JACKSON, MS (Mississippi News Now) -

Mayor Tony Yarber's "We Are Jackson Listening Tour" made a stop downtown Monday evening. He heard what residents had to say about a proposed Entertainment District.

The Ice House Alley Warehouses, an entertainment venue itself,was the gathering place for the sharing of ideas on bringing tourists to the city through arts, music and other entertainment.

About 100 residents attended with many offering suggestions to Mayor Tony Yarber and the Human and Cultural Arts Department.

This second stop on the listening tour gathered ideas ranging from promoting Jackson as a major movie production venue after recent films like "The Help" and James Brown's Biopic "Get on Up" to reviving Jubilee Jam.

Many talked about turning around the failed Farish Street project by doing it locally.

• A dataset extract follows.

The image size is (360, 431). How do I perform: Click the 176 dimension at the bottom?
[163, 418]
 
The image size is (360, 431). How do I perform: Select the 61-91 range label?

"We have the space. We know that we have the blues artists. We have the market in place, said Beverly Wallace of Jackson. "And I don't know what all it's going to take, but I hope everyone has not abandoned that idea."

"So what needs to happen on Farish street is that the people who know how to do entertainment and the people that know what to do need to be allowed to do and government needs to get out of the way and let them do what they do," said Talk Show host and former rapper Brad "Kamikazi" Franklin.

Some ideas included building race tracks for drag racing and even NASCAR as money making attractions.

Others simply said the city should be more welcoming and helpful to those wanting to invest by opening businesses.

Rhonda Blasingame is an artist who wants to buy property downtown for a studio.

"We'd like to continue in Jackson rather than Richland," said Blasingame. "My suggestion would be to have a single resource for people who are looking to open something in the arts or entertainment where we have access to what permits are necessary, what our parking space has to be."

The mayor also heard the call for a staff committed to the projects.

"We need to get great policy and make sure that police encourages the kinds of things that you all have been talking about," said Mayor Yarber. "Then we need to get out of the way."

The next Listening Tour is on dilapidated housing and will be held July 7th at New Jerusalem Church on Raymond Road.